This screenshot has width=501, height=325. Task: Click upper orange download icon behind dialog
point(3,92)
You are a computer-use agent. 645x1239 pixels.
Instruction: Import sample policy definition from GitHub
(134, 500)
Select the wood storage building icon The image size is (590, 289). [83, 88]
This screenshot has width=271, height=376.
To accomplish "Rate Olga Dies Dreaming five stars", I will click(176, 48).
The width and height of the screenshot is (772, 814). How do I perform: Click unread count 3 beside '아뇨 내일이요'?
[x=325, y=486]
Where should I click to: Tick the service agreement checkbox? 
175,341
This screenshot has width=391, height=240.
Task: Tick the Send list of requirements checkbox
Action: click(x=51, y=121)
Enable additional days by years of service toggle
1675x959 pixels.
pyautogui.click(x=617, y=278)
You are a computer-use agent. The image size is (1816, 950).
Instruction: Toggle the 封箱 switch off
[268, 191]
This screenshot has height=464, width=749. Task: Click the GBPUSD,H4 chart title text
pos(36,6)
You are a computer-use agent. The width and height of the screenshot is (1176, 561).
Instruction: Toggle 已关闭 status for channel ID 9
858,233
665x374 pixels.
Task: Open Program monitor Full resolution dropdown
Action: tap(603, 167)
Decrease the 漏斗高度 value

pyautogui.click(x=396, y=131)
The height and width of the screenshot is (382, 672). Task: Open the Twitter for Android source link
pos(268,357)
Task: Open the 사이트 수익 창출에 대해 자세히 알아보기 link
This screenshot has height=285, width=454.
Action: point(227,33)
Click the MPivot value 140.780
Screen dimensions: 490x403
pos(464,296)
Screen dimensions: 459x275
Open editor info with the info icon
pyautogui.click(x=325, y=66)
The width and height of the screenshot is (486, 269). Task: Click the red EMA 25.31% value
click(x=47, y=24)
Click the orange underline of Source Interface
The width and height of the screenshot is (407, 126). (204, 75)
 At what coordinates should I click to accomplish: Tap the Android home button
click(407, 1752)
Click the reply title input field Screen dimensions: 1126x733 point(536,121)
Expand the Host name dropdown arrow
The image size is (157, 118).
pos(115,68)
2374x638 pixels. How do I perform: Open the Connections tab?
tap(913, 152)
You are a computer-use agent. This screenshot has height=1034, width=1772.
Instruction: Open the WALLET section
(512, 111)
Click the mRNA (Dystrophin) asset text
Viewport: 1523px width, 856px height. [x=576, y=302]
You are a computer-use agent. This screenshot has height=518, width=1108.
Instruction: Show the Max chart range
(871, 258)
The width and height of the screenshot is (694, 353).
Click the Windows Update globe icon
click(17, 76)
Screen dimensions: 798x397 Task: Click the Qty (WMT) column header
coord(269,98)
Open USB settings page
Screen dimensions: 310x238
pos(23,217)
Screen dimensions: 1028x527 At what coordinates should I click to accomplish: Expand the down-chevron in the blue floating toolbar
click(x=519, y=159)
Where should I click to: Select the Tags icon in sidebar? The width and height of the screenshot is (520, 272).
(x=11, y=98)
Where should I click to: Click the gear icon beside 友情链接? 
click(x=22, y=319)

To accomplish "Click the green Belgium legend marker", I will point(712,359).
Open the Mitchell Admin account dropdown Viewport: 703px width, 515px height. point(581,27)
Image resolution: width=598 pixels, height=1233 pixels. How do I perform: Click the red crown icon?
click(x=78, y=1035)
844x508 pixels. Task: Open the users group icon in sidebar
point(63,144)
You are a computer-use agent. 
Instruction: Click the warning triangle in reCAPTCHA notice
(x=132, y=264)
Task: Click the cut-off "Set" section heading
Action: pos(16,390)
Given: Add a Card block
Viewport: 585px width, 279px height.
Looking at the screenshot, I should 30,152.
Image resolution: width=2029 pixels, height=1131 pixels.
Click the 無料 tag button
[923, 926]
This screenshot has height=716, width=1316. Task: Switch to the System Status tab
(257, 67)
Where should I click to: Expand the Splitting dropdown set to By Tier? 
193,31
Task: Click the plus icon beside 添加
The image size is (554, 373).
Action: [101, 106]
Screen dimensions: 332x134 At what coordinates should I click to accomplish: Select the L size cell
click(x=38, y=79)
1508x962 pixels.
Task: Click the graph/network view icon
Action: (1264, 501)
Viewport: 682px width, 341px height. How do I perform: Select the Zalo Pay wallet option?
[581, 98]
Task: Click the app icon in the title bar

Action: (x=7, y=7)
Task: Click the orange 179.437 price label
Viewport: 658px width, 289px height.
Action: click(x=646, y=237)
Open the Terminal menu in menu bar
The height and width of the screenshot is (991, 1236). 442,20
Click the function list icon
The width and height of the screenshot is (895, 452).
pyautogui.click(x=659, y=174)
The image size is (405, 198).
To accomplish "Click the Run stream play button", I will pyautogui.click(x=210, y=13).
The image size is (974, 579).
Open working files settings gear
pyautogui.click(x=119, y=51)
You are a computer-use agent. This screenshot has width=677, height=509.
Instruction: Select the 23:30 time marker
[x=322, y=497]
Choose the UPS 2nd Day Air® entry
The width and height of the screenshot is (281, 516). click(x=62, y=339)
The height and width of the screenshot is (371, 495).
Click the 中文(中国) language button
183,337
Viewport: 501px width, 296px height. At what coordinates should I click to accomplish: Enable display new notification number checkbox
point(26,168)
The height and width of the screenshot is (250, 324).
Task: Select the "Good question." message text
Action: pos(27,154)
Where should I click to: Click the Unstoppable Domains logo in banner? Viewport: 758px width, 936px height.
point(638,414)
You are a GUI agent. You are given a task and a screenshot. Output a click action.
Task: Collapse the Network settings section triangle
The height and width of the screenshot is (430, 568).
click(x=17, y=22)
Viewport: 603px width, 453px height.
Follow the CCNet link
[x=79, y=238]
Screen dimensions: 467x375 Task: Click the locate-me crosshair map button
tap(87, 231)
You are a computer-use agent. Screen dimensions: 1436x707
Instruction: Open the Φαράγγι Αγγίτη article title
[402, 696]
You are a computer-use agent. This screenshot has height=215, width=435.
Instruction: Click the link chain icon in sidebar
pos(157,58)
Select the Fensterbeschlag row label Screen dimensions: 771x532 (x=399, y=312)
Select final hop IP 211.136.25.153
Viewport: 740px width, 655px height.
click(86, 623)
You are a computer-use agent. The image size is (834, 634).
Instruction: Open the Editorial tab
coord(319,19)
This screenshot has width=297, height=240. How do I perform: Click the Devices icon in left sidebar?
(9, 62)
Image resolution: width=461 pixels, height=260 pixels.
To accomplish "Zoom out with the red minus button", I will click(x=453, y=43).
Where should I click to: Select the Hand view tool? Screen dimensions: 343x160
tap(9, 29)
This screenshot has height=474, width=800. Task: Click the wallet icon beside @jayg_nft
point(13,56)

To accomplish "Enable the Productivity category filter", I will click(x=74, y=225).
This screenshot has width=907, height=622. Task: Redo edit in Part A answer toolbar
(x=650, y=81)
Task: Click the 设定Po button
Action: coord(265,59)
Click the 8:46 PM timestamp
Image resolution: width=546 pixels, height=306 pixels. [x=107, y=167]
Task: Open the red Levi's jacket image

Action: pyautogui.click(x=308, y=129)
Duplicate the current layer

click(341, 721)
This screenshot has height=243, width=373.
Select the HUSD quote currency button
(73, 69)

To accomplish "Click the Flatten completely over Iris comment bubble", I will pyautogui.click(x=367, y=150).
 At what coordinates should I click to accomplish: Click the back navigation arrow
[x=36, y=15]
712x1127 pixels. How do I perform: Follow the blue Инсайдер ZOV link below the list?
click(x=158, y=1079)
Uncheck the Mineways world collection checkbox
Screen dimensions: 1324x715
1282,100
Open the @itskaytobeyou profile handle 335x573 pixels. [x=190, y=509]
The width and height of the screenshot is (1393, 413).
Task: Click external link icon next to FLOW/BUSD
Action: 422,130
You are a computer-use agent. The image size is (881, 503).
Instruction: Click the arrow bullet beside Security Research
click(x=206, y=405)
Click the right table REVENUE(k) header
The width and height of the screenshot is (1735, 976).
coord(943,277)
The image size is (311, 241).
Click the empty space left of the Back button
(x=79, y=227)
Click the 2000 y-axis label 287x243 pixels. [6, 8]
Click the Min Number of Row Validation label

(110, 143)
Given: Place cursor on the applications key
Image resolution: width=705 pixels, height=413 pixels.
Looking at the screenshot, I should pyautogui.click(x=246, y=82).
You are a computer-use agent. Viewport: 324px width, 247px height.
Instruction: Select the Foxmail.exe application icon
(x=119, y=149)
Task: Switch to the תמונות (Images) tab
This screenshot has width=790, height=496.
*-*-*
» Required action: Where a line of the records above holds the word "will", copy that line.

» Solution to the exercise:
To accomplish "Rate Olga Dies Dreaming five stars", I will click(176, 48).
To accomplish "Click the green Belgium legend marker", I will point(712,359).
To accomplish "Click the Run stream play button", I will pyautogui.click(x=210, y=13).
To accomplish "Zoom out with the red minus button", I will click(x=453, y=43).
To accomplish "Enable the Productivity category filter", I will click(x=74, y=225).
To accomplish "Click the Flatten completely over Iris comment bubble", I will pyautogui.click(x=367, y=150).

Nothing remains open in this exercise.